Data entries:

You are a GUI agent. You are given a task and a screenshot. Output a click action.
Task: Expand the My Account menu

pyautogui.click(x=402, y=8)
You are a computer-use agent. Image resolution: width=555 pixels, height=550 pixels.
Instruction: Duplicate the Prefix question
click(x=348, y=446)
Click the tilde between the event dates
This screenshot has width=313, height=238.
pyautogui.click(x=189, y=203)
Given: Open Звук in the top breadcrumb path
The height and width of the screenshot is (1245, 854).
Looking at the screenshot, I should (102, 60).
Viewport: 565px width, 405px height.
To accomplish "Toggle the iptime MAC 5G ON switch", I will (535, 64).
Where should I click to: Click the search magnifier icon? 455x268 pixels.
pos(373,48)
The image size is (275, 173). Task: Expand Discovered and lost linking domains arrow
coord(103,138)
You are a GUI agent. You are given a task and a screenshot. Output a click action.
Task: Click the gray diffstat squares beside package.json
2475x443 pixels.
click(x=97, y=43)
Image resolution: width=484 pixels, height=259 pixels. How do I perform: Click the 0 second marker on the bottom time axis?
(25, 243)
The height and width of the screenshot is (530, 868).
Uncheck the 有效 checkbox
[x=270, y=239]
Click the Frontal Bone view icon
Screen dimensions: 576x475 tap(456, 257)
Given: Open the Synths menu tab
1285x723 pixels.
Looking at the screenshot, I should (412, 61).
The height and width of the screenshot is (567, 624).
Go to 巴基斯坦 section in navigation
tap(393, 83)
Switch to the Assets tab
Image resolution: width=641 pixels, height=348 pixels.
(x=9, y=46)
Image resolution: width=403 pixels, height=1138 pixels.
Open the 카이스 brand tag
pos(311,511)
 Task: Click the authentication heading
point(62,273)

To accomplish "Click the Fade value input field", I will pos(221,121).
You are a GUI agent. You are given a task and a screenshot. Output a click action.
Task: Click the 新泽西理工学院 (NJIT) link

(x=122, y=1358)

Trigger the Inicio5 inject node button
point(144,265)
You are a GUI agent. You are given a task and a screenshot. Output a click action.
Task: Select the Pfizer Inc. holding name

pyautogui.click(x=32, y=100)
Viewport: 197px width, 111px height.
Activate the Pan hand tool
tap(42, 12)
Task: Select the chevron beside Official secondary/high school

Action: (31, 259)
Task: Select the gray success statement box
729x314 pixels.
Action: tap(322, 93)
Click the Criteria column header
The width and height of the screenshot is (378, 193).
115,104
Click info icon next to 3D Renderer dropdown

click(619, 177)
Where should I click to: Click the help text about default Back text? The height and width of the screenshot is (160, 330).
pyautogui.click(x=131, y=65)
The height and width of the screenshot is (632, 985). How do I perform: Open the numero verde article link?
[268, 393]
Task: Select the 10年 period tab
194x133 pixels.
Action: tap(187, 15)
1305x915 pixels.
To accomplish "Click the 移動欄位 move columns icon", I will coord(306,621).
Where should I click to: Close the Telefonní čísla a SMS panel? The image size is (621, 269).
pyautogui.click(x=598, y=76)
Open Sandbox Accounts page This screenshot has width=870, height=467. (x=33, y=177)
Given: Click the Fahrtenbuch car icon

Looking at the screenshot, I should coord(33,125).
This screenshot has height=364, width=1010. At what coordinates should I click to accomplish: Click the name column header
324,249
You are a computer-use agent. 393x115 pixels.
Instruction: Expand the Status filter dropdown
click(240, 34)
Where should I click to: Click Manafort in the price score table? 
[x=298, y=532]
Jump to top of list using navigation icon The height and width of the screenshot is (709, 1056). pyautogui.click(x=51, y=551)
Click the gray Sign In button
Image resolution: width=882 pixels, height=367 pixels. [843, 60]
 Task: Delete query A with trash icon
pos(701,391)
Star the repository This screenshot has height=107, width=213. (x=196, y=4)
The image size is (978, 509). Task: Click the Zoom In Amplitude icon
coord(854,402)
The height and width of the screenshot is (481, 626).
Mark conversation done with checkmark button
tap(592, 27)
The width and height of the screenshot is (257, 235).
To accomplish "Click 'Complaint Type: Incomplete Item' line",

*Your objective*:
Scan the records for the string "computer" and report each line where it occurs.

*Answer below*:
You are a computer-use agent. Image resolution: width=555 pixels, height=550 pixels.
You are a computer-use agent. 393x115 pixels.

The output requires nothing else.